= Beginning of Section =

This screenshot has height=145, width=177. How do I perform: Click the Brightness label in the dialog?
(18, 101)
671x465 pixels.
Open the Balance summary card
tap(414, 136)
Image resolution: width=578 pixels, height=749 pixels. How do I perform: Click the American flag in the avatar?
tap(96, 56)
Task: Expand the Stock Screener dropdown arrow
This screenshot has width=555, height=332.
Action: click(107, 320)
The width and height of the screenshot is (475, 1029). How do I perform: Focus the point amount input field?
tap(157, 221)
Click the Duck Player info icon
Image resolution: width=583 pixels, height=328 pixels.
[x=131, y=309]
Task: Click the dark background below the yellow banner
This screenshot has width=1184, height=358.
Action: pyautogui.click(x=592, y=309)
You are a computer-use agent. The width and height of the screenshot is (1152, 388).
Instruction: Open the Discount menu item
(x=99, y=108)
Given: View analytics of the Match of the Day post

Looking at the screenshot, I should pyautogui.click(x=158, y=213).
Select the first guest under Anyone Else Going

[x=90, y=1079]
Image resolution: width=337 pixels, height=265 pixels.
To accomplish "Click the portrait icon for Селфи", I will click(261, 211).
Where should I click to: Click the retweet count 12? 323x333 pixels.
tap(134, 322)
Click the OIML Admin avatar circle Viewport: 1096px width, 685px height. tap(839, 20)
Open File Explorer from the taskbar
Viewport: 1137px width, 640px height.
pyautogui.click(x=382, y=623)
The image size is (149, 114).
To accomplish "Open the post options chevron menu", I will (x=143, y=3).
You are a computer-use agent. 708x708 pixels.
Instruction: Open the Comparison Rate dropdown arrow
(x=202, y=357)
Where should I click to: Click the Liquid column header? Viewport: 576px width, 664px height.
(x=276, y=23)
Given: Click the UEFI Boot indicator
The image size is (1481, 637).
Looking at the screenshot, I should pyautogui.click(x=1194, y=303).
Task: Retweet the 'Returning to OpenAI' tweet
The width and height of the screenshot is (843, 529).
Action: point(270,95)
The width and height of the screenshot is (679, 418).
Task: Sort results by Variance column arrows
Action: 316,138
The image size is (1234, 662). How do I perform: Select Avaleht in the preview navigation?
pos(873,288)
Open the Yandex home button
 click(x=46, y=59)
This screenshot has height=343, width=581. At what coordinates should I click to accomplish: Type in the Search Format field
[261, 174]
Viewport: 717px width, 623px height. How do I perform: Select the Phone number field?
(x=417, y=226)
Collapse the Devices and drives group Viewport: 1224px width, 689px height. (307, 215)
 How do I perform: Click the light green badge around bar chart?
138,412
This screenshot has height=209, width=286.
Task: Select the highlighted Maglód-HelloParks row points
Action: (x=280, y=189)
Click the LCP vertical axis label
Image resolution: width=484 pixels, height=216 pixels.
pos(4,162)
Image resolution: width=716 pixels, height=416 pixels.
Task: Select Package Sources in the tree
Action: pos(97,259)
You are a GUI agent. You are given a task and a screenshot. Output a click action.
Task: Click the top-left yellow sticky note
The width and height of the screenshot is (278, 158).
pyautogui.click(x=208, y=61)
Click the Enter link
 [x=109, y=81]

= End of Section =

Each entry above needs to be output exactly.

This screenshot has height=145, width=177. How do I perform: Click the Brightness label in the dialog?
(18, 101)
671x465 pixels.
Open the Balance summary card
tap(414, 136)
Image resolution: width=578 pixels, height=749 pixels. How do I perform: Click the American flag in the avatar?
tap(96, 56)
Task: Expand the Stock Screener dropdown arrow
This screenshot has width=555, height=332.
Action: click(107, 320)
The width and height of the screenshot is (475, 1029). How do I perform: Focus the point amount input field?
tap(157, 221)
Click the Duck Player info icon
Image resolution: width=583 pixels, height=328 pixels.
[x=131, y=309]
Task: Click the dark background below the yellow banner
This screenshot has width=1184, height=358.
Action: pyautogui.click(x=592, y=309)
You are a computer-use agent. The width and height of the screenshot is (1152, 388).
Instruction: Open the Discount menu item
(x=99, y=108)
Given: View analytics of the Match of the Day post

Looking at the screenshot, I should pyautogui.click(x=158, y=213).
Select the first guest under Anyone Else Going

[x=90, y=1079]
Image resolution: width=337 pixels, height=265 pixels.
To accomplish "Click the portrait icon for Селфи", I will click(261, 211).
Where should I click to: Click the retweet count 12? 323x333 pixels.
tap(134, 322)
Click the OIML Admin avatar circle Viewport: 1096px width, 685px height. tap(839, 20)
Open File Explorer from the taskbar
Viewport: 1137px width, 640px height.
pyautogui.click(x=382, y=623)
The image size is (149, 114).
To accomplish "Open the post options chevron menu", I will (x=143, y=3).
You are a computer-use agent. 708x708 pixels.
Instruction: Open the Comparison Rate dropdown arrow
(x=202, y=357)
Where should I click to: Click the Liquid column header? Viewport: 576px width, 664px height.
(x=276, y=23)
Given: Click the UEFI Boot indicator
The image size is (1481, 637).
Looking at the screenshot, I should pyautogui.click(x=1194, y=303).
Task: Retweet the 'Returning to OpenAI' tweet
The width and height of the screenshot is (843, 529).
Action: point(270,95)
The width and height of the screenshot is (679, 418).
Task: Sort results by Variance column arrows
Action: 316,138
The image size is (1234, 662). How do I perform: Select Avaleht in the preview navigation?
pos(873,288)
Open the Yandex home button
 click(x=46, y=59)
This screenshot has height=343, width=581. At what coordinates should I click to accomplish: Type in the Search Format field
[261, 174]
Viewport: 717px width, 623px height. How do I perform: Select the Phone number field?
(x=417, y=226)
Collapse the Devices and drives group Viewport: 1224px width, 689px height. (307, 215)
 How do I perform: Click the light green badge around bar chart?
138,412
This screenshot has height=209, width=286.
Task: Select the highlighted Maglód-HelloParks row points
Action: (x=280, y=189)
Click the LCP vertical axis label
Image resolution: width=484 pixels, height=216 pixels.
pos(4,162)
Image resolution: width=716 pixels, height=416 pixels.
Task: Select Package Sources in the tree
Action: pos(97,259)
You are a GUI agent. You are given a task and a screenshot. Output a click action.
Task: Click the top-left yellow sticky note
The width and height of the screenshot is (278, 158).
pyautogui.click(x=208, y=61)
Click the Enter link
 [x=109, y=81]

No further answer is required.